Strategies for treatment:

One key element of dealing with panic attacks is simply to look at the lifestyle factors that aggravate panic. This can be as simple as making changes to how you exercise, sleep, and relax, your alcohol consumption, recreational drug use, and nutrition.


There are two further key strategies for treating panic disorder which draw heavily on the concepts of behavioural and cognitive psychology. The first deals with reducing the symptoms and severity of a panic attack once it has started. This can be done with techniques based on relaxation, breathing, external focus and distraction. They are simple enough to learn, and with practice you can develop a tool that is truly useful when you think a panic attack is around the corner.

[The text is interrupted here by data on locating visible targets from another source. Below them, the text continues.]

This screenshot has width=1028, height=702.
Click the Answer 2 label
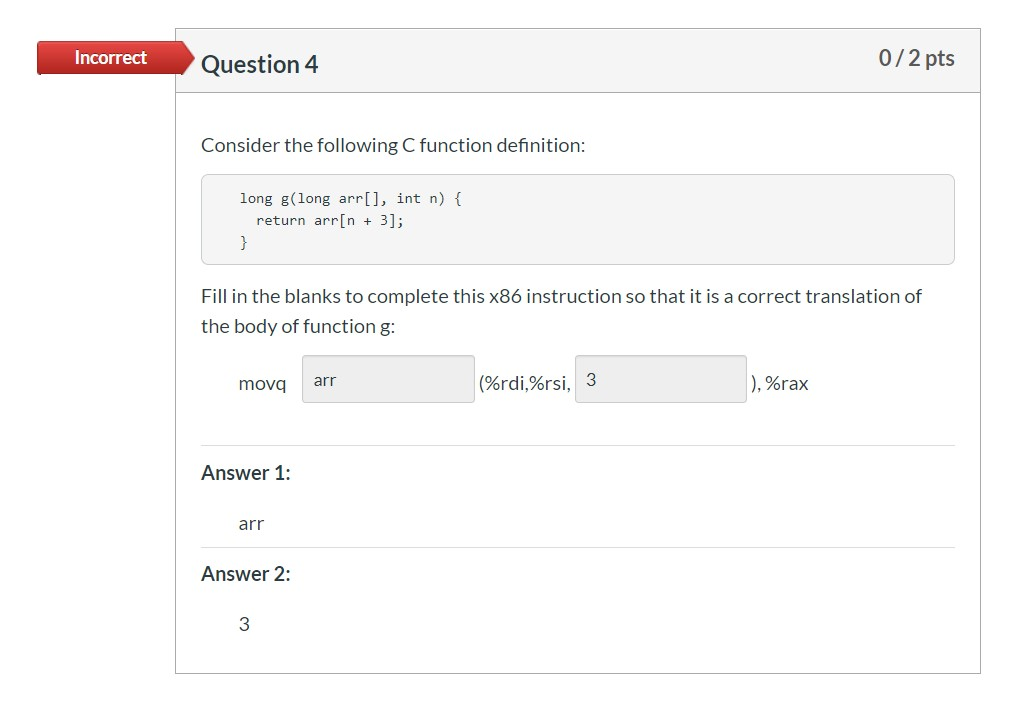pyautogui.click(x=246, y=574)
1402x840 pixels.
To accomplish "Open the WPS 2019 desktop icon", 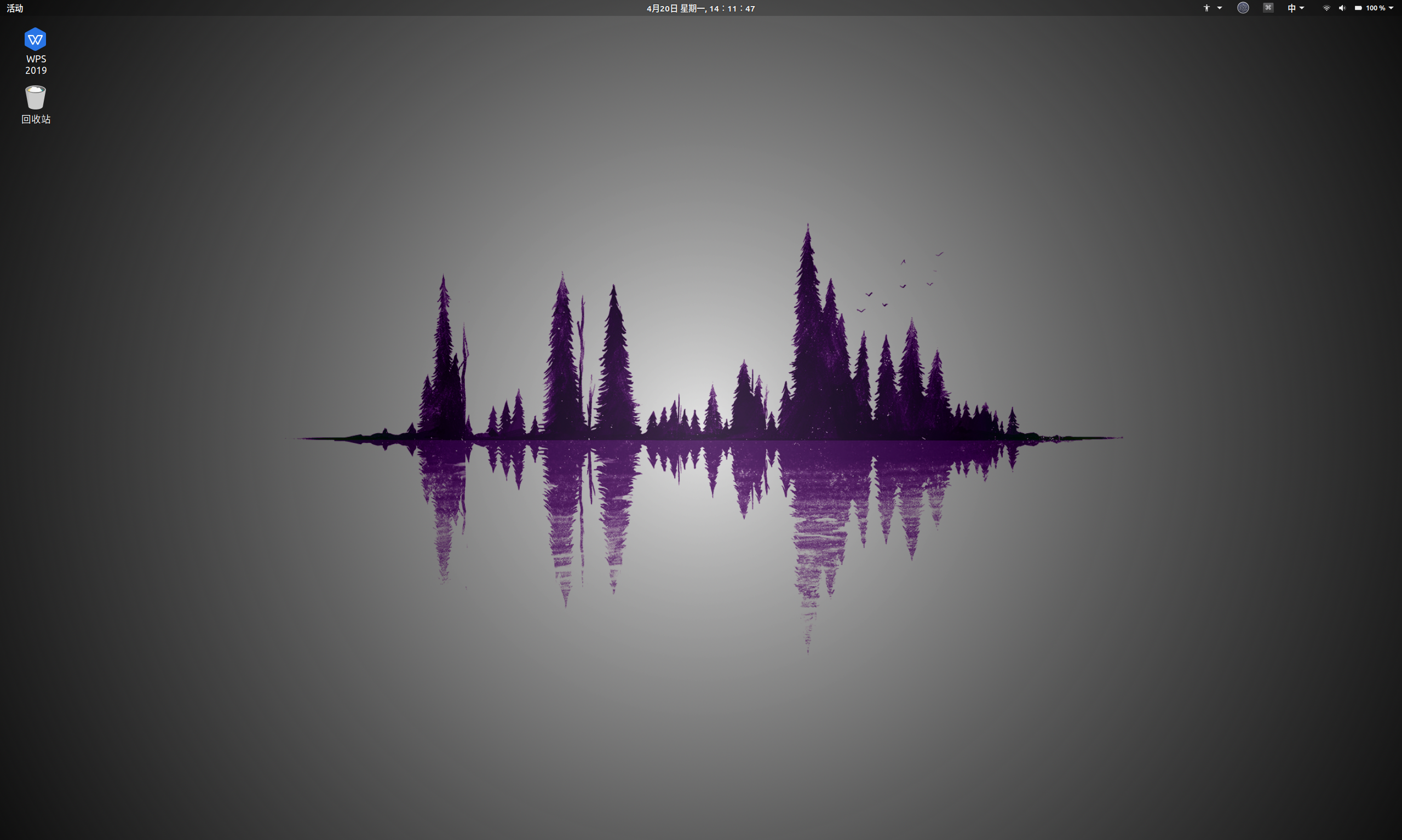I will pyautogui.click(x=35, y=39).
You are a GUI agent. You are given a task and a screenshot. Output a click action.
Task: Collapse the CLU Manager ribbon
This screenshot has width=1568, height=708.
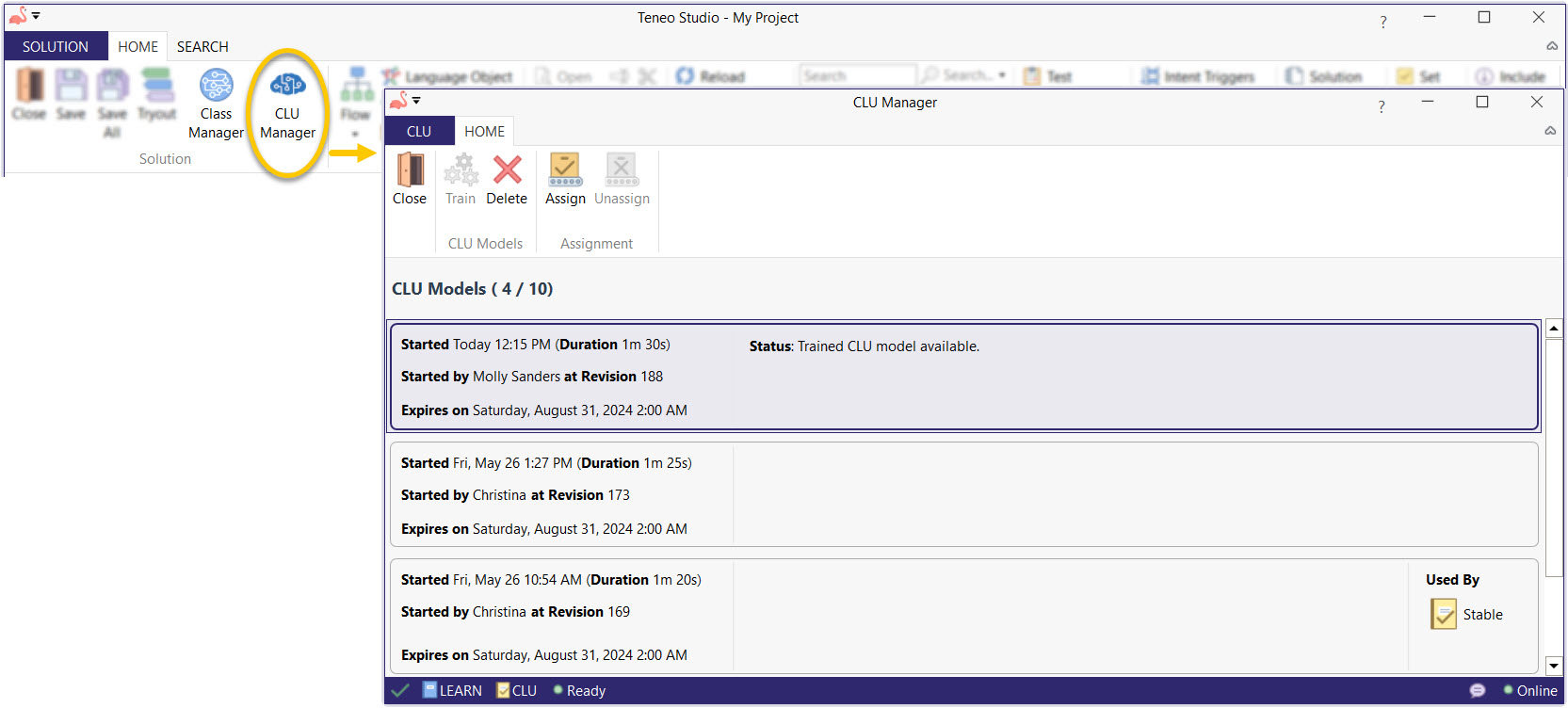(x=1550, y=132)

This is an important part of the treatment. However, the real meat of the treatment is based on how to reduce the likelihood of a panic attack happening in the first place.


This can be done by looking in more detail at the vicious cycle of how physical sensations, emotions, catastrophic thoughts, avoidance and safety-seeking behaviours all work together to dig you further into your panic disorder.


As with most anxiety treatments, it is challenging work, but I believe well worth your while. In future articles I will look in more detail at how to beat your panic disorder.